Все, что Эш мог сделать, — это отвернуться и смотреть на часы на камине, считая минуты, пока она согревается рядом с ним. Ее дыхание замедлилось и обрело постоянный ритм, свидетельствовавший о том, что она, наконец, по-настоящему заснула. Эш размышлял об иронии жизни.
С сегодняшнего дня разумнее запирать ее в комнате.
Но ничто не могло помешать его шапероне продолжить свои прогулки в предрассветные часы, и это гарантировало ее ядовитое письмо деду.
«Тогда я буду запирать свою дверь». И вся его гордость восстала против своего заключения в собственном доме. «Я хозяин этого дома! А не какой-то непослушный ребенок, наказанный за свои шалости!»
Эш устало вздохнул. «Сейчас я слишком утомился, чтобы принять решение».
Он подождал, пока не убедился, что опасность миновала, затем высвободился, чтобы взять ее ночную
сорочку. Тело болело от не нашедшего выхода вожделения, и оставалось лишь надеяться, что он не будет хромать утром. А сейчас он должен отнести Кэролайн в ее комнату, завернув в одеяло. Он решил не рисковать, одевая ее, боясь, как бы удача не изменила ему.Какое мучение — стоять неподвижно на небольшом возвышении и ждать, пока снимут нескончаемые мерки! Да еще выслушивать оценки чужих людей, словно она не живой человек, а кукла в человеческий рост. Кэролайн отказалась бы от утренней экскурсии, если бы могла, но Эш настоял на своем: она никуда не сможет уйти ни в одном из тех платьев, что привезла с собой. Невозможно было объяснить, что она вообще ни на что не способна после своего странного пробуждения этим утром, когда обнаружила себя совершенно голой… Да и во сне она видела какой-то странный танец под водопадом, потом плавала в руках Эша, а проснувшись, увидела свою рубашку в ногах постели и опрокинутый кувшин на полу.

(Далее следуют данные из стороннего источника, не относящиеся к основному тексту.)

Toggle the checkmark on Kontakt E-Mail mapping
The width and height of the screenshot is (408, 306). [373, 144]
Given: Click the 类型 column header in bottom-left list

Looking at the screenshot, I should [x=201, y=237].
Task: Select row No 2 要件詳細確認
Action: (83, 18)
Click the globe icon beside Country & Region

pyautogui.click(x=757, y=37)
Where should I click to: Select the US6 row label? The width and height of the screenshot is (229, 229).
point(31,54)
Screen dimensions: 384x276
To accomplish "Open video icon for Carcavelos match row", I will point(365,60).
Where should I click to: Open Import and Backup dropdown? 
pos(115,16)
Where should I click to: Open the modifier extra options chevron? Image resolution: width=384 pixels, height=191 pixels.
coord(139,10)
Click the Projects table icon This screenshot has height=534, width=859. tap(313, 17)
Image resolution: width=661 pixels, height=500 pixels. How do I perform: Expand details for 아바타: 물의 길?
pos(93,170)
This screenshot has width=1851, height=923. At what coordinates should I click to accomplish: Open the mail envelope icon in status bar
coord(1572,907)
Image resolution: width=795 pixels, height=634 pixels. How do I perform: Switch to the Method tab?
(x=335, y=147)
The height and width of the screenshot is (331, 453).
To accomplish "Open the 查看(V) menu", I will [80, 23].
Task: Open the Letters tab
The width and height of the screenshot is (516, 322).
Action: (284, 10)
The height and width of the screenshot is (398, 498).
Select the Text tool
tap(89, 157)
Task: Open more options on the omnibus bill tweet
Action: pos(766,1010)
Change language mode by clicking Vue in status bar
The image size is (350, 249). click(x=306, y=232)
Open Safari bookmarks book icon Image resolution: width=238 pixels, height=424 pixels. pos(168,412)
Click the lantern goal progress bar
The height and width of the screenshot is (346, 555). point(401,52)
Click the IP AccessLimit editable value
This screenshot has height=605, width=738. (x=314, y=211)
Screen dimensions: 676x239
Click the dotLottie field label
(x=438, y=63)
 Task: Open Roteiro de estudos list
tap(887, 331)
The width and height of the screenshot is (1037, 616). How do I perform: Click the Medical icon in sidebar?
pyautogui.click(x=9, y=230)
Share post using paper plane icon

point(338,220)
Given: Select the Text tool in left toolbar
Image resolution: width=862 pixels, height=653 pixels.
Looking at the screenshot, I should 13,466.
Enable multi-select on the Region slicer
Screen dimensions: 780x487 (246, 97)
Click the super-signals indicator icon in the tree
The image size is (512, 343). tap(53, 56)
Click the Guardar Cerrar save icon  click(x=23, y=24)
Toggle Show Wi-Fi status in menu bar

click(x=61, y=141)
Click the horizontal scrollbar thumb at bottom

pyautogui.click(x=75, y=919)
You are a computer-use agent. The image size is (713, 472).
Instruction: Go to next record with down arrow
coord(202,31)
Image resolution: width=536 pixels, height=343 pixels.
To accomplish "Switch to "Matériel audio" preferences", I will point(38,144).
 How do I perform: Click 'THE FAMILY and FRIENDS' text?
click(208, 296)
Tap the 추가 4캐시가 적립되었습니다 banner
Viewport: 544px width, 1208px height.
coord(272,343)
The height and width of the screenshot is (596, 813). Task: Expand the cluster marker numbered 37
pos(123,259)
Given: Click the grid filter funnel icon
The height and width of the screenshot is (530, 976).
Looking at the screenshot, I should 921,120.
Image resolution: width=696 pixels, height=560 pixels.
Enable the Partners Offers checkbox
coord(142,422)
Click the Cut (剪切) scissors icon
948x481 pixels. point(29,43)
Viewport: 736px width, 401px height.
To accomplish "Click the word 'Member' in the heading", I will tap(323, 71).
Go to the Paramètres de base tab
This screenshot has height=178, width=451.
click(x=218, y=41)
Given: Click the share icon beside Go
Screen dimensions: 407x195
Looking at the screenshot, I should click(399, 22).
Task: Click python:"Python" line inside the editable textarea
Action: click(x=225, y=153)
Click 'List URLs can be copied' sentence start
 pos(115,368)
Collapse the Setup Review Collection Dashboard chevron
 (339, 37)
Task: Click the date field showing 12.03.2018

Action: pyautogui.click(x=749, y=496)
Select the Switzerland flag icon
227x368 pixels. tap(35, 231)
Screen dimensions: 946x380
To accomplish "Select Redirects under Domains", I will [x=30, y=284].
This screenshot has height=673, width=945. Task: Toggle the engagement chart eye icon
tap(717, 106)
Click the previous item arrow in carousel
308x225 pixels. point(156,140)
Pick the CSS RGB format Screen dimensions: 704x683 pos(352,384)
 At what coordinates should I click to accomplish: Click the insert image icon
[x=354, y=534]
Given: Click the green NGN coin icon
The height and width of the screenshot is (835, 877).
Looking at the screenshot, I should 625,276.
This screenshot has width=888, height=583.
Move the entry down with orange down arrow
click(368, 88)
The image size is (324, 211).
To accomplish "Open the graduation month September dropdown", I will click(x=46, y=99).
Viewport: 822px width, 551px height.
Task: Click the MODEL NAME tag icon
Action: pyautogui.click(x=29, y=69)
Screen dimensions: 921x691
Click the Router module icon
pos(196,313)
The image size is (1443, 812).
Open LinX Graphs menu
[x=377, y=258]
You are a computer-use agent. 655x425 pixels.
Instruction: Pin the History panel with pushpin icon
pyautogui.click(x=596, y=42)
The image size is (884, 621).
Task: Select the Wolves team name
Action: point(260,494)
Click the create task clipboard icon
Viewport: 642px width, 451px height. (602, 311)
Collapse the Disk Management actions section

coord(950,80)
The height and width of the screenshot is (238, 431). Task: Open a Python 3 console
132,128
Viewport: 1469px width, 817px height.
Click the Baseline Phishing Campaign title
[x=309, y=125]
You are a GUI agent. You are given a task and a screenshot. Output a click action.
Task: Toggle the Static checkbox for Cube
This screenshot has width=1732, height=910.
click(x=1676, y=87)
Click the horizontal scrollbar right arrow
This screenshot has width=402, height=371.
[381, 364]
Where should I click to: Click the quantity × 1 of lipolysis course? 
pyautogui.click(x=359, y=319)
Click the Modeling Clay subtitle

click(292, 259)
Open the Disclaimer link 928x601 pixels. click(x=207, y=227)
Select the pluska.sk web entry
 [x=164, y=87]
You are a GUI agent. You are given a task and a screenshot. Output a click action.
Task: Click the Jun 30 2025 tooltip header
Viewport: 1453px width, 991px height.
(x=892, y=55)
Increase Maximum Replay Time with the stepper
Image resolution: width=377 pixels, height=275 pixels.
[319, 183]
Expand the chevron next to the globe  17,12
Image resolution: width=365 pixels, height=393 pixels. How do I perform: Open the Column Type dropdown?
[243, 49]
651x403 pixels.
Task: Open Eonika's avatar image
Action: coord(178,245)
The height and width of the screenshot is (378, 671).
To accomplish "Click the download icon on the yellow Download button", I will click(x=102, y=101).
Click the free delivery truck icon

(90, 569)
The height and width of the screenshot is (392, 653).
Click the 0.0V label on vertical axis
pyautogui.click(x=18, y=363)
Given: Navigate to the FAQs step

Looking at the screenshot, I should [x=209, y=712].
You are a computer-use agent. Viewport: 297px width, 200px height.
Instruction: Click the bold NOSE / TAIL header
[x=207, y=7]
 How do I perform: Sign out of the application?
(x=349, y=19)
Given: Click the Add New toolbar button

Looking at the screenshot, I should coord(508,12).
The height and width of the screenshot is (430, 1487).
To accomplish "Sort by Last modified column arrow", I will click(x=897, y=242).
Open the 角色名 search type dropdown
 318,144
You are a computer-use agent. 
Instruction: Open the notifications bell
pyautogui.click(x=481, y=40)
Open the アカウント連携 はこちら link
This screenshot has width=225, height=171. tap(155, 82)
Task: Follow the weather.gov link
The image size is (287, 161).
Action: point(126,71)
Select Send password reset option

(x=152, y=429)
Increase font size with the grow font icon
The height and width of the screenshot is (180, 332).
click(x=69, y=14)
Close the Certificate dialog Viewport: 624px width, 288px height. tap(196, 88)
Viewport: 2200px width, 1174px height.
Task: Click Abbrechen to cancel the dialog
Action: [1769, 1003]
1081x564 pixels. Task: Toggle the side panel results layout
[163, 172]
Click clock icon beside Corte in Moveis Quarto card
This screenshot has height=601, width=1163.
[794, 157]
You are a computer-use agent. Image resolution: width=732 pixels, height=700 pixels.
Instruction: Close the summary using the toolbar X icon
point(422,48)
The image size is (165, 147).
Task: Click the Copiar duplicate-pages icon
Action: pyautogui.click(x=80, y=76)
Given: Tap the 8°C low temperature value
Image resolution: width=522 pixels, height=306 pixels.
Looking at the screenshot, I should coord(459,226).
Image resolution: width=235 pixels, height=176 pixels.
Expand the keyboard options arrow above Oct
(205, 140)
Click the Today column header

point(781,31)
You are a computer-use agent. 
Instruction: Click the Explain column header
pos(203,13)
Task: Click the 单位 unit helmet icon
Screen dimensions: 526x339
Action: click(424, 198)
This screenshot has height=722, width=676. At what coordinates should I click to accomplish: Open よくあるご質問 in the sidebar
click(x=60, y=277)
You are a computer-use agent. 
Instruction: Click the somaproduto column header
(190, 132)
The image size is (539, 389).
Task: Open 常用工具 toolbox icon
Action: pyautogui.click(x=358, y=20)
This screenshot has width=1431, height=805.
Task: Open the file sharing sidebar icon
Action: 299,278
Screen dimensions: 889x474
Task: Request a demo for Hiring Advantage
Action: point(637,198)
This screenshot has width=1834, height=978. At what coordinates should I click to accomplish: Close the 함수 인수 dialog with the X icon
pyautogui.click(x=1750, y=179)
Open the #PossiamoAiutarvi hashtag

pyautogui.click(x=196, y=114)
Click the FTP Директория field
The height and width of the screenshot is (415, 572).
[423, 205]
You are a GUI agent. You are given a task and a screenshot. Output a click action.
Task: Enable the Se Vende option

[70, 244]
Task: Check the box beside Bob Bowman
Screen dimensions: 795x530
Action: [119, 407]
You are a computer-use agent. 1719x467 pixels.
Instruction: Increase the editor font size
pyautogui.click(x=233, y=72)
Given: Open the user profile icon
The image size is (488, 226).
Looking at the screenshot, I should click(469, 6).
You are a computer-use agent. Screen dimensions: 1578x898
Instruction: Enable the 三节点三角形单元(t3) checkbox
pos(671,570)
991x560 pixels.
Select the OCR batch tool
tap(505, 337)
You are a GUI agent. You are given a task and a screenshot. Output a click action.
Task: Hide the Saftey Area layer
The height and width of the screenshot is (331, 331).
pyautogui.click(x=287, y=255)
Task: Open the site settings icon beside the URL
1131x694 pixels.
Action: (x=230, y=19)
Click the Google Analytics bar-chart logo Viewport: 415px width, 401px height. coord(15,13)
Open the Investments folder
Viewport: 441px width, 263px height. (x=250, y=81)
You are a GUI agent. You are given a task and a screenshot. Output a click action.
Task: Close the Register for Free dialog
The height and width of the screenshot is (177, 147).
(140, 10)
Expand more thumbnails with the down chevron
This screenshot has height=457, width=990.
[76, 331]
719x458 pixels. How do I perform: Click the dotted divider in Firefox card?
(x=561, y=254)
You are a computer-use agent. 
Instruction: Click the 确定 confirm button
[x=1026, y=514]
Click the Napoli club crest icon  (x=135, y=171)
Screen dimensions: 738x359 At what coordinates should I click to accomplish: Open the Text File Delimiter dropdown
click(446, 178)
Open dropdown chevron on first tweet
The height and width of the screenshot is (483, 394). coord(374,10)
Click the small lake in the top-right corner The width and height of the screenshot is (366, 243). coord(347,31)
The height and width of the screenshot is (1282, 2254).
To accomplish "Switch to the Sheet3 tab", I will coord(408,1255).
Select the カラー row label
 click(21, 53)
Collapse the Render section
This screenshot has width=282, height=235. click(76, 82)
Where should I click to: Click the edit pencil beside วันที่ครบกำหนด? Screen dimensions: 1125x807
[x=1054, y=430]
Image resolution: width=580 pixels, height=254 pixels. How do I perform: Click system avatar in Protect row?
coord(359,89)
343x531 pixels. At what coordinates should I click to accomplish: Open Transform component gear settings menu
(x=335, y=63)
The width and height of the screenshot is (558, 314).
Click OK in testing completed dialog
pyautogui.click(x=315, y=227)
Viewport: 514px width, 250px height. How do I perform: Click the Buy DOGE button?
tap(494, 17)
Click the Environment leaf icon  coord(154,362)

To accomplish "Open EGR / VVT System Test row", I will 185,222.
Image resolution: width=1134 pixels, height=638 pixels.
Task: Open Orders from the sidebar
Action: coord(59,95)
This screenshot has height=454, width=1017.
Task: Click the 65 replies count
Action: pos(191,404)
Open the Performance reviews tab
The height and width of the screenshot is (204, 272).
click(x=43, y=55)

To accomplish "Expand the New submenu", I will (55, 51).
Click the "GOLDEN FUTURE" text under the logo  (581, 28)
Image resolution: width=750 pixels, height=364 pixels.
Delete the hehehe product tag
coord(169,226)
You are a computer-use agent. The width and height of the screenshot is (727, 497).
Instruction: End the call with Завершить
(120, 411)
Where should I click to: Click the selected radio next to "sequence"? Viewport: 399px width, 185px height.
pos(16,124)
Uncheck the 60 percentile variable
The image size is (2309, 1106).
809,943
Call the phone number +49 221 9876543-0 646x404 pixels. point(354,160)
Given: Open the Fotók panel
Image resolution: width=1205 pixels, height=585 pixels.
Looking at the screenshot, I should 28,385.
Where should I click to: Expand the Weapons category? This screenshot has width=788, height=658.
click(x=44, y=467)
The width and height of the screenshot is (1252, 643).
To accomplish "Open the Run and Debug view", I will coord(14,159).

«Неужели вернулся детский недуг, и я разгуливала во сне по комнате?»
Продавцы магазина двигались, как в танце, приходили и уходили, окружая ее и принося то, что она еще не успела попросить. Очень скоро на Кэролайн нацепили нечто, больше походившее на цветник леди Фицджералд, чем на платье.
— Не думаю, что мне нравятся все эти цветы.
Кэролайн попыталась сказать это как можно вежливее, но твердо.
— Нет? А я думаю, они очаровательны, мадемуазель! — протестовала модистка, распределяя юбки, чтобы лучше были видны оборки из органзы, которые шли от талии к подолу.
— Я похожа на цветочный горшок, — мягко заметила Кэролайн, сомневаясь, учитывается ли ее мнение в принципе.
А модистка тем временем прикалывала все новые и новые цветы вдоль края платья.
— Вы сама весна, — восхищенно заметил Блэкуэлл от дверей, заставив сердце Кэрол пуститься в бег от того, что он пришел сюда, чтобы помочь ей. — Как Персефона в цвету.
— Мистер Блэкуэлл, я могу понять, почему женщинам нравятся стихи и проза о цветах, но не уверена, что мне льстит ваше сравнение в мой адрес.
Кэролайн использовала наиболее сдержанный тон, стараясь избежать его взгляда.
— Почему вам не нравится это сравнение?
— Потому что если женщина — цветок, то ее могут нюхать, восхищаться ею и в конце концов сорвать.
Кэрол пожалела о своей дерзости в тот момент, когда увидела, как изменилось его выражение — от легкого шока до чистого удовольствия, — словно она бросила ему вызов.
Даже модистка, сидя на полу, хихикнула в ужасе, но Эш вышел вперед с хитрой улыбкой.
— Вы, мисс Таунзенд, обладаете аналитическим складом ума, вот и я думаю: с каким цветком вы ассоциируете себя?
Кэрол задумалась, а Эш продолжал настаивать. Его голос соблазнял и очаровывал.
— Конечно, не какой-то домашний цветок или экзотическая орхидея, — подсказал он. — А может быть, что-то вьющееся? Или гардения, например? Или лилия? Что-то…
— Я не цветок! Во всяком случае, не больше, чем вы, мистер Блэкуэлл! Вы…
Она прикусила нижнюю губу, сдерживая свой протест.